Vertriebenenverbände sollen sich um Pflege des religiösen Erbes und der Kultur kümmern.
Erstellt von Felizitas Küble am 30. September 2016 um 07:46 Uhr
Kardinal Reinhard Marx

Fulda (kathnews/CF/domradio). In Folge des Zweiten Weltkriegs flohen Millionen Deutsche nach Westen. Damit sie heimisch wurden, baute die katholische Kirche in der Bundesrepublik Deutschland eigene Seelsorge-Strukturen auf, die nun allerdings auslaufen. 70 Jahre danach beenden die Bischöfe ihre überdiözesane Seelsorge für Heimatvertriebene und Aussiedler. Künftig sollen die katholischen Vertriebenenverbände sich eigenständig um die Pflege des religiösen Erbes und der Kultur der aus dem Osten gekommenen Katholiken und ihrer Nachfahren kümmern und auch den europäischen Gedanken fördern. Dies teilte der Vorsitzende der Dt. Bischofskonferenz, Kardinal Reinhard Marx, zum Abschluß der Herbstvollversammlung der Bischöfe in Fulda mit. Bistümer und Gemeinden sollen auch weiterhin Gottesdienste oder Wallfahrten für die Heimatvertriebenen anbieten, heißt es.

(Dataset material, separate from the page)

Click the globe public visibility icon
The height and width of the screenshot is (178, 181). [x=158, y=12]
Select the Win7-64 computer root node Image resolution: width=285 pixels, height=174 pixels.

Zum Hintergrund: Mit dem Ende des Zweiten Weltkriegs waren 12 bis 14 Millionen Deutsche aus den früheren Ostgebieten, Russland, der Tschechoslowakei sowie aus Siedlungsgebieten im früheren Jugoslawien, Rumänien und Ungarn vertrieben worden, rund die Hälfte davon Katholiken. Mit Unterstützung von Papst Pius XII. baute die Kirche seit 1946 eine eigene Seelsorge mit Apostolischen Administratoren für die verschiedenen Landsmannschaften der Vertriebenen auf. Bischöfe und Priester aus den östlichen Diözesen sorgten dafür, dass die Geflüchteten eine religiöse Heimat behielten. Die Bischofskonferenz richtete eigene Arbeitsstellen ein. Diese spezielle Pastoral wird nun aufgelöst.